Memphis: 1 city, 2 days, 4 attractions
Memphis, Tennessee — My destination was Mississippi to explore blues history. But to get there, I flew in and out of Memphis, Tennessee, an hour’s drive from the Delta. With one day in Memphis on either end of my itinerary, I decided to visit four attractions there that would add to the music and civil rights themes of the Mississippi trip:
One of the first things you see at the Stax Museum of American Soul Music is an exhibit portraying a Mississippi country church. That’s because soul, like so many genres of pop music, has roots in the Delta.
The Stax recording studio was founded by a white sister and brother, Estelle Axton and Jim Stewart. But in an unusual arrangement for the era, Stax was also a place where whites and blacks worked together. And Stax’s roster of black stars, including Otis Redding, Isaac Hayes and the Staple Singers, proved enormously popular with both black and white audiences, first in Europe and ultimately at home.
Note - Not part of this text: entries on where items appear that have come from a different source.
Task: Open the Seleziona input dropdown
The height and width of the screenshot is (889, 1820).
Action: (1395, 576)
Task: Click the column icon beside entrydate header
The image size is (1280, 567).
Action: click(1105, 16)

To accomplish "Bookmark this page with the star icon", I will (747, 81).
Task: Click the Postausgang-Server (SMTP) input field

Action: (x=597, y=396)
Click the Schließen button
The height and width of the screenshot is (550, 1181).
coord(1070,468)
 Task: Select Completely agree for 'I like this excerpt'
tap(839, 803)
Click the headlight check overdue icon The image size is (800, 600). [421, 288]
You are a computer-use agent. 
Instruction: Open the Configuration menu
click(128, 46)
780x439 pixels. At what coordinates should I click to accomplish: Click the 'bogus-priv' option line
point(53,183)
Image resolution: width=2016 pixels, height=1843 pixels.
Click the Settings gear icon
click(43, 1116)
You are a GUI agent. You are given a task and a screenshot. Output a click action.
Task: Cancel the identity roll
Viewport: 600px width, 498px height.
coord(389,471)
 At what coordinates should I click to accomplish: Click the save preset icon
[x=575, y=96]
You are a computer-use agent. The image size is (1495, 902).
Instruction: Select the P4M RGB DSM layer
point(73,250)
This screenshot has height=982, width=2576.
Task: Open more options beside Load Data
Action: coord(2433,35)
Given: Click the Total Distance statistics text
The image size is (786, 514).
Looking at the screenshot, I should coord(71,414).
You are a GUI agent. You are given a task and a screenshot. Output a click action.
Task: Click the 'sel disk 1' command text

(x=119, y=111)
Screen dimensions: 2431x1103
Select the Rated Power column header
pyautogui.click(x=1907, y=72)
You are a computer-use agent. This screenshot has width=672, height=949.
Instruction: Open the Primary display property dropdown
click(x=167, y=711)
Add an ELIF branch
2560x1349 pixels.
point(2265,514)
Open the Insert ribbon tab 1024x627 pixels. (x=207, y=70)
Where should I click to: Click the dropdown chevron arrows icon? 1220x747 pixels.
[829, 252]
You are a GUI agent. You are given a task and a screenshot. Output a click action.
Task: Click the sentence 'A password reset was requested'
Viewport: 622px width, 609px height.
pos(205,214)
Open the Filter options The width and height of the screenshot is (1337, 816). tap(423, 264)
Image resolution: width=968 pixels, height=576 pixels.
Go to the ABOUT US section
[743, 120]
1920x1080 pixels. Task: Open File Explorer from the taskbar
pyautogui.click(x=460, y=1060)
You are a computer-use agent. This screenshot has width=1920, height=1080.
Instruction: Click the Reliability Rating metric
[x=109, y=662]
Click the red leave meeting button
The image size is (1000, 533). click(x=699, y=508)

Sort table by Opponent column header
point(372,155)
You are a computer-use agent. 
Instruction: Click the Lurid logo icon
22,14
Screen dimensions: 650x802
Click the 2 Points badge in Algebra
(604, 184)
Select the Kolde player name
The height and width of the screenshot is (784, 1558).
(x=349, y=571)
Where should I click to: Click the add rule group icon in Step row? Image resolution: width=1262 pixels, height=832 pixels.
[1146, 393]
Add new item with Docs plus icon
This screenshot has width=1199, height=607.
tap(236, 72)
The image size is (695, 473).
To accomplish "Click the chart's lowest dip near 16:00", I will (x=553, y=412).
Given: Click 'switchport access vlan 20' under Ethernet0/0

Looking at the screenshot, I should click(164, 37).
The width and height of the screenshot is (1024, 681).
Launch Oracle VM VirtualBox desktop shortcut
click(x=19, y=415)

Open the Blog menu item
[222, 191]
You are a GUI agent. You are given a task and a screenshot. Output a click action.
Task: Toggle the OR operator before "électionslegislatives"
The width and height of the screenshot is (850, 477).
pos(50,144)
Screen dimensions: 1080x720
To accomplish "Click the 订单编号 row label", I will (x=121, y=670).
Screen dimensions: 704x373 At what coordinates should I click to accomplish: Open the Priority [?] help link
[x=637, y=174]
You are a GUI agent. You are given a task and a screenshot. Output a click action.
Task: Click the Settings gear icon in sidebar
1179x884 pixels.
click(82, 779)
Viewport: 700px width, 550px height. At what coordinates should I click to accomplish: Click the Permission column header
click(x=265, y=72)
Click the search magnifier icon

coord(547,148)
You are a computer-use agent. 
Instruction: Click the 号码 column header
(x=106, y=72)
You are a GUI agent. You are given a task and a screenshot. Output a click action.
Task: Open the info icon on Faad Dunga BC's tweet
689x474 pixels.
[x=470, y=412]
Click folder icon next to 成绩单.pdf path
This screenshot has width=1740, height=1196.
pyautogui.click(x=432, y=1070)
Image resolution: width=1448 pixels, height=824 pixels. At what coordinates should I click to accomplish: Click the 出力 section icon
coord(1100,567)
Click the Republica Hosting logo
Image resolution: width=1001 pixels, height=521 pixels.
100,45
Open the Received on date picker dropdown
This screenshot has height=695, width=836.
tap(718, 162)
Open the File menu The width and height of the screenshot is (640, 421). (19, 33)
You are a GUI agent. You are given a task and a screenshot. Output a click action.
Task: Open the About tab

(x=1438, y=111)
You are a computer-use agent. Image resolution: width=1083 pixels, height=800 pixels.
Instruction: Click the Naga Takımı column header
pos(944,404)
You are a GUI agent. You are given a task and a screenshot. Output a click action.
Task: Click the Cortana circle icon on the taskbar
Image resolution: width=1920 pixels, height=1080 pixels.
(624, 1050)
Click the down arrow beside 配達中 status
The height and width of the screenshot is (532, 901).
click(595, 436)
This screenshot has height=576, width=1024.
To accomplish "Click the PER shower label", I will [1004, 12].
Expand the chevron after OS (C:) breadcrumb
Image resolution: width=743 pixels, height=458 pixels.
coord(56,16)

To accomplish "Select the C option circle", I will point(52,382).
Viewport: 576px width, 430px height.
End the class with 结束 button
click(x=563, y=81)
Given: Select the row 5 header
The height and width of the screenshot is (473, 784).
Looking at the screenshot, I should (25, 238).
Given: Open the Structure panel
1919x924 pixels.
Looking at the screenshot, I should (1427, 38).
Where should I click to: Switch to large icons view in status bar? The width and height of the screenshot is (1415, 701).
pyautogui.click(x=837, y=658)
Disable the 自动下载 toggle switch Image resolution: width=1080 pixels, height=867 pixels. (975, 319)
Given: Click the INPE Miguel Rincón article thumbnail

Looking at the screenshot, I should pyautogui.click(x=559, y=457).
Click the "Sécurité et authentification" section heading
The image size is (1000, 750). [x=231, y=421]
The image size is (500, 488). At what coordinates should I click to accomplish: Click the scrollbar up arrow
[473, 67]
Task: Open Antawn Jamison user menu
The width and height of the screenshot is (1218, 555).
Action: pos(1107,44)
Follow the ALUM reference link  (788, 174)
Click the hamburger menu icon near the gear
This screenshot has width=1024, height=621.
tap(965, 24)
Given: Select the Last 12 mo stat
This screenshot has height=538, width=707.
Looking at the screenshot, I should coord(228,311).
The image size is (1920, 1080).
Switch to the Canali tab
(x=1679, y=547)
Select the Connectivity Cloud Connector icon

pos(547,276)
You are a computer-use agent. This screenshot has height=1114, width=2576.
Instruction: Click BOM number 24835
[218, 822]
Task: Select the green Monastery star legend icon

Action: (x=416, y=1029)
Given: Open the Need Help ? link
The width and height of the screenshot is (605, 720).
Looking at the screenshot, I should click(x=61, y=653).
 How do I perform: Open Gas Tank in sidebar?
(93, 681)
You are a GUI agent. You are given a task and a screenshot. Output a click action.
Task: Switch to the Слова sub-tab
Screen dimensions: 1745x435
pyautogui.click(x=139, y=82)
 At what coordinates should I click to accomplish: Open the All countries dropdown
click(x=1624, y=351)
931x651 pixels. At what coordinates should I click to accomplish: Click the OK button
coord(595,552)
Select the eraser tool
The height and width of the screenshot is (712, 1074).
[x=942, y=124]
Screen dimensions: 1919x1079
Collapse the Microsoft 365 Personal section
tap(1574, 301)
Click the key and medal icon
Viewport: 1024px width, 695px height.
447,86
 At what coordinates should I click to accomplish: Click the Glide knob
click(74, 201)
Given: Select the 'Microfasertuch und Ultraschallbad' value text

Stax went bankrupt, but the museum was built on the original site and does a terrific job showcasing everything from costumes to cars to walls of hit records. Videos of TV and concert performances will have you dancing your way through the exhibits.
Sun Studio calls itself the “birthplace” of rock ‘n’ roll, and as music fans know, there’s a straight line from the blues to rock. Among the Mississippi natives who recorded at Sun Records were B.B. King, Howlin’ Wolf and Ike Turner. Turner played keyboards on what some regard as the first rock single, the Delta Cats’ “Rocket 88,” released by Sun in 1951.
But it was an 18-year-old who wandered into the studio in 1953 named Elvis Presley who took Sun’s fortunes big-time. Presley recorded two dozen songs with Sun before switching to a national label to manage his rocketing career. An iconic photo displayed at the studio, dubbed the “Million Dollar Quartet,” shows Presley back at Sun in 1956, sitting at a piano with Jerry Lee Lewis, Carl Perkins and Johnny Cash.
Guided tours of Sun Studio walk visitors through its hit parade with music clips and engaging anecdotes.You’ll stand in the footsteps not only of the label’s early stars, but also more recent visitors like rock giants U2.
National Civil Rights Museum
The story of the blues can’t be told without looking at black history, from musical traditions brought here by enslaved Africans, to the music shared by black laborers eking out a living on Delta cotton plantations in the early 20th century.
One place to put that history in context is the National Civil Rights Museum, in the ex-Lorraine Motel where the Rev. Martin Luther King Jr. was assassinated. The museum has extensive exhibits on slavery, segregation and the protests that powered the civil rights movement. Allow several hours to take in the displays, which include video footage of marches, riots and news reports from the era, along with engaging interactive exhibits that offer interviews with ordinary people reflecting on their personal experiences.
King was in Memphis to support striking garbage workers when he was shot while standing on a hotel balcony. It’s a stunning, heart-stopping vantage point that brings you face to face with that watershed moment.
No trip to Memphis is complete without visiting Graceland, the mansion Elvis Presley bought in 1957 and lived in until his death 20 years later. The house — which feels remarkably small by 21st century standards — is a time capsule, complete with green shag rugs and carved animals in the famous Jungle Room. Guests are shuttled through by the hundreds in a remarkably efficient fashion, with each visitor issued an iPad and headphones so you can get information about what you’re seeing at your own pace. The King is buried in the onsite Meditation Garden, along with his parents and grandmother. There’s also a memorial gravestone for his stillborn twin brother.
But visiting the house is only half the fun. A $45 million complex opened at Graceland in March, adding displays that look at his career from his start at Sun Records, to his work in Hollywood, to his Vegas jumpsuit era. One area showcases his cars, another looks at his influence on other entertainers.